#### Task prompt:
Starting at the line that contains "Screen dimensions: 820x414" and stopping at the line that contains "the Transformation radio", transcribe every line of the material below exactly; pictures stay out.

#### Information provided:
◆ ◆ ◆

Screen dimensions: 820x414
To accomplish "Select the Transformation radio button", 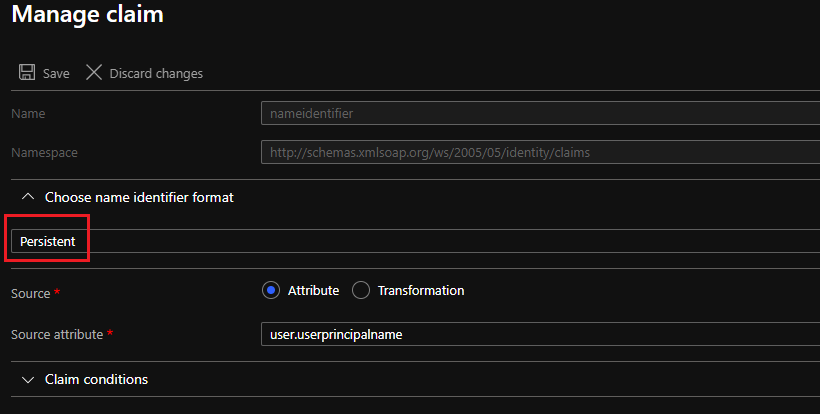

◆ ◆ ◆

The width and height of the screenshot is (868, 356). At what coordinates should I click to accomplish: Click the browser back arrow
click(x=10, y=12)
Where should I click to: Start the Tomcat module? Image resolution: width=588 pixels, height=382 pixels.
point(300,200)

◆ ◆ ◆

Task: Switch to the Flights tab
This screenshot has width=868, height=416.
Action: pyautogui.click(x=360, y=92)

◆ ◆ ◆

#### The answer:
Screen dimensions: 820x414
To accomplish "Select the Transformation radio button", 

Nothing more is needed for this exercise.